__SUPPLIED RECORDS__.
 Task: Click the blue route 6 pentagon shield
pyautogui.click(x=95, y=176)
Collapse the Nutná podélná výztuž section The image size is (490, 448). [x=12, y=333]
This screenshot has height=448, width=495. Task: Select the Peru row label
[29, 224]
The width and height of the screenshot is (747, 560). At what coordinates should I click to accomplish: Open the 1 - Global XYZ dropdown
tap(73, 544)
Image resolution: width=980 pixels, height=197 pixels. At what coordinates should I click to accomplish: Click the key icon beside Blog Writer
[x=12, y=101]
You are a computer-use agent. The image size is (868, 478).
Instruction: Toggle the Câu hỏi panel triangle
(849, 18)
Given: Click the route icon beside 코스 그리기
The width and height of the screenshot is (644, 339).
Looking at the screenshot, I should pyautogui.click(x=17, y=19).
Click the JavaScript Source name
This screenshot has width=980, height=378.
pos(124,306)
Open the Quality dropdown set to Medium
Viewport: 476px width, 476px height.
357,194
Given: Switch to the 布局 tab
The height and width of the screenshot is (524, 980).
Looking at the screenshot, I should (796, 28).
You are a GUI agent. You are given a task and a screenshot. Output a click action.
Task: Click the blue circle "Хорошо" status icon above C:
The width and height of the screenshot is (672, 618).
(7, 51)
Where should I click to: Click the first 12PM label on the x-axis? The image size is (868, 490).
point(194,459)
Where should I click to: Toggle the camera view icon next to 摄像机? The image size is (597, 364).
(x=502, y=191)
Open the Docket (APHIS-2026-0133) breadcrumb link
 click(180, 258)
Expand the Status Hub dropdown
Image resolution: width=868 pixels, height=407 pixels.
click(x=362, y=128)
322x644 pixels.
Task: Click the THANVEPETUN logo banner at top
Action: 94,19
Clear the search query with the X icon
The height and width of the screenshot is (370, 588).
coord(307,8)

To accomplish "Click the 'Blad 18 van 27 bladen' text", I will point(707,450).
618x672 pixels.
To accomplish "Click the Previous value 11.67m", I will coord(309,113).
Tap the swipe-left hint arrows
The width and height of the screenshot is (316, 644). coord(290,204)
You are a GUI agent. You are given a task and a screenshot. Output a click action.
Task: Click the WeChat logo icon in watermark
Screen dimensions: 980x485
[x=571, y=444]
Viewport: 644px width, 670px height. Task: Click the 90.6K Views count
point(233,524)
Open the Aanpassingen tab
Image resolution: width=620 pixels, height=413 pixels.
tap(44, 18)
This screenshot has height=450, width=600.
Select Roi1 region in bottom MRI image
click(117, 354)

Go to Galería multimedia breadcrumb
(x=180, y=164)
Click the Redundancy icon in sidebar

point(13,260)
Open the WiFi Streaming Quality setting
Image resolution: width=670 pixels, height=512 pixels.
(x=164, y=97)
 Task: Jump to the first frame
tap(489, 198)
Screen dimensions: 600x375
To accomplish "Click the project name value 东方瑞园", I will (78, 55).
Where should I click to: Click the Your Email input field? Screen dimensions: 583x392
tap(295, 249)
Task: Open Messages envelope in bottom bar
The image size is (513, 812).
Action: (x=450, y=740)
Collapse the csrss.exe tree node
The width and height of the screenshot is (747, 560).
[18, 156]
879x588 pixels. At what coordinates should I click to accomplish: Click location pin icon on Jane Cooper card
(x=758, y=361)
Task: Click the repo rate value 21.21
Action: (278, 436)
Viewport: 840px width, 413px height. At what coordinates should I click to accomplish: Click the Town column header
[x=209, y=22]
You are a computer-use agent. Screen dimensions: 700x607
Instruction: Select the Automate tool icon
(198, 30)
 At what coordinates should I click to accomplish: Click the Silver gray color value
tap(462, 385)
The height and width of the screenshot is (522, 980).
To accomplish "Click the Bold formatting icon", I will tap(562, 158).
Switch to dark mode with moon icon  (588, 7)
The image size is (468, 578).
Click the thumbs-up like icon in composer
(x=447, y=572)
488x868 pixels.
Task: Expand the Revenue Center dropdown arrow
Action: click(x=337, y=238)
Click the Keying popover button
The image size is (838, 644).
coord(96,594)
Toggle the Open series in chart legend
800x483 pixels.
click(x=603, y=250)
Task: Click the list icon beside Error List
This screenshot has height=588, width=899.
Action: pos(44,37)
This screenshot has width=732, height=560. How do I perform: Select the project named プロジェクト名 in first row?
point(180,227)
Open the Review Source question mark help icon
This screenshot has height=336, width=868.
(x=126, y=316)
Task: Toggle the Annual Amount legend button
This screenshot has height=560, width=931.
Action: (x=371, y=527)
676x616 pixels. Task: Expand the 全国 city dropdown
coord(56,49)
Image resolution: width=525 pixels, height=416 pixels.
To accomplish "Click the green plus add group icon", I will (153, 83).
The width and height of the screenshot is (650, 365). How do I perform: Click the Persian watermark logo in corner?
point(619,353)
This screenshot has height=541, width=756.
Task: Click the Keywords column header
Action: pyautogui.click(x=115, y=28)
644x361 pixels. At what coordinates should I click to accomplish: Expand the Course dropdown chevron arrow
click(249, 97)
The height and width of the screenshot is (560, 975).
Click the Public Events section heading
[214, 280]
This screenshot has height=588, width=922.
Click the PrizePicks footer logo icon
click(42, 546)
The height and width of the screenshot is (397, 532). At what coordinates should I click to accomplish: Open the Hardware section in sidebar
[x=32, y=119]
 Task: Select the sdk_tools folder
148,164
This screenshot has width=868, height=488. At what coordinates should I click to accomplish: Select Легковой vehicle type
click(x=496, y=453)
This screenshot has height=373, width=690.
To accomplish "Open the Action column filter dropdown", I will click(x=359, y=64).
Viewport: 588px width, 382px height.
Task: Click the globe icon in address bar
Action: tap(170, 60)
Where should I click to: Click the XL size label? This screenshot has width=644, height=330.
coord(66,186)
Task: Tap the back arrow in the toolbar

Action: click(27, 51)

__ASSIGNMENT__. All lines of the data above must be returned exactly.

__TASK OUTPUT__.
 Task: Click the blue route 6 pentagon shield
pyautogui.click(x=95, y=176)
Collapse the Nutná podélná výztuž section The image size is (490, 448). [x=12, y=333]
This screenshot has height=448, width=495. Task: Select the Peru row label
[29, 224]
The width and height of the screenshot is (747, 560). At what coordinates should I click to accomplish: Open the 1 - Global XYZ dropdown
tap(73, 544)
Image resolution: width=980 pixels, height=197 pixels. At what coordinates should I click to accomplish: Click the key icon beside Blog Writer
[x=12, y=101]
You are a computer-use agent. The image size is (868, 478).
Instruction: Toggle the Câu hỏi panel triangle
(849, 18)
Given: Click the route icon beside 코스 그리기
The width and height of the screenshot is (644, 339).
Looking at the screenshot, I should pyautogui.click(x=17, y=19).
Click the JavaScript Source name
This screenshot has width=980, height=378.
pos(124,306)
Open the Quality dropdown set to Medium
Viewport: 476px width, 476px height.
357,194
Given: Switch to the 布局 tab
The height and width of the screenshot is (524, 980).
Looking at the screenshot, I should (796, 28).
You are a GUI agent. You are given a task and a screenshot. Output a click action.
Task: Click the blue circle "Хорошо" status icon above C:
The width and height of the screenshot is (672, 618).
(7, 51)
Where should I click to: Click the first 12PM label on the x-axis? The image size is (868, 490).
point(194,459)
Where should I click to: Toggle the camera view icon next to 摄像机? The image size is (597, 364).
(x=502, y=191)
Open the Docket (APHIS-2026-0133) breadcrumb link
 click(180, 258)
Expand the Status Hub dropdown
Image resolution: width=868 pixels, height=407 pixels.
click(x=362, y=128)
322x644 pixels.
Task: Click the THANVEPETUN logo banner at top
Action: 94,19
Clear the search query with the X icon
The height and width of the screenshot is (370, 588).
coord(307,8)

To accomplish "Click the 'Blad 18 van 27 bladen' text", I will point(707,450).
618x672 pixels.
To accomplish "Click the Previous value 11.67m", I will coord(309,113).
Tap the swipe-left hint arrows
The width and height of the screenshot is (316, 644). coord(290,204)
You are a GUI agent. You are given a task and a screenshot. Output a click action.
Task: Click the WeChat logo icon in watermark
Screen dimensions: 980x485
[x=571, y=444]
Viewport: 644px width, 670px height. Task: Click the 90.6K Views count
point(233,524)
Open the Aanpassingen tab
Image resolution: width=620 pixels, height=413 pixels.
tap(44, 18)
This screenshot has height=450, width=600.
Select Roi1 region in bottom MRI image
click(117, 354)

Go to Galería multimedia breadcrumb
(x=180, y=164)
Click the Redundancy icon in sidebar

point(13,260)
Open the WiFi Streaming Quality setting
Image resolution: width=670 pixels, height=512 pixels.
(x=164, y=97)
 Task: Jump to the first frame
tap(489, 198)
Screen dimensions: 600x375
To accomplish "Click the project name value 东方瑞园", I will (78, 55).
Where should I click to: Click the Your Email input field? Screen dimensions: 583x392
tap(295, 249)
Task: Open Messages envelope in bottom bar
The image size is (513, 812).
Action: (x=450, y=740)
Collapse the csrss.exe tree node
The width and height of the screenshot is (747, 560).
[18, 156]
879x588 pixels. At what coordinates should I click to accomplish: Click location pin icon on Jane Cooper card
(x=758, y=361)
Task: Click the repo rate value 21.21
Action: (278, 436)
Viewport: 840px width, 413px height. At what coordinates should I click to accomplish: Click the Town column header
[x=209, y=22]
You are a computer-use agent. Screen dimensions: 700x607
Instruction: Select the Automate tool icon
(198, 30)
 At what coordinates should I click to accomplish: Click the Silver gray color value
tap(462, 385)
The height and width of the screenshot is (522, 980).
To accomplish "Click the Bold formatting icon", I will tap(562, 158).
Switch to dark mode with moon icon  (588, 7)
The image size is (468, 578).
Click the thumbs-up like icon in composer
(x=447, y=572)
488x868 pixels.
Task: Expand the Revenue Center dropdown arrow
Action: click(x=337, y=238)
Click the Keying popover button
The image size is (838, 644).
coord(96,594)
Toggle the Open series in chart legend
800x483 pixels.
click(x=603, y=250)
Task: Click the list icon beside Error List
This screenshot has height=588, width=899.
Action: pos(44,37)
This screenshot has width=732, height=560. How do I perform: Select the project named プロジェクト名 in first row?
point(180,227)
Open the Review Source question mark help icon
This screenshot has height=336, width=868.
(x=126, y=316)
Task: Toggle the Annual Amount legend button
This screenshot has height=560, width=931.
Action: (x=371, y=527)
676x616 pixels. Task: Expand the 全国 city dropdown
coord(56,49)
Image resolution: width=525 pixels, height=416 pixels.
To accomplish "Click the green plus add group icon", I will (153, 83).
The width and height of the screenshot is (650, 365). How do I perform: Click the Persian watermark logo in corner?
point(619,353)
This screenshot has height=541, width=756.
Task: Click the Keywords column header
Action: pyautogui.click(x=115, y=28)
644x361 pixels. At what coordinates should I click to accomplish: Expand the Course dropdown chevron arrow
click(249, 97)
The height and width of the screenshot is (560, 975).
Click the Public Events section heading
[214, 280]
This screenshot has height=588, width=922.
Click the PrizePicks footer logo icon
click(42, 546)
The height and width of the screenshot is (397, 532). At what coordinates should I click to accomplish: Open the Hardware section in sidebar
[x=32, y=119]
 Task: Select the sdk_tools folder
148,164
This screenshot has width=868, height=488. At what coordinates should I click to accomplish: Select Легковой vehicle type
click(x=496, y=453)
This screenshot has height=373, width=690.
To accomplish "Open the Action column filter dropdown", I will click(x=359, y=64).
Viewport: 588px width, 382px height.
Task: Click the globe icon in address bar
Action: tap(170, 60)
Where should I click to: Click the XL size label? This screenshot has width=644, height=330.
coord(66,186)
Task: Tap the back arrow in the toolbar

Action: click(27, 51)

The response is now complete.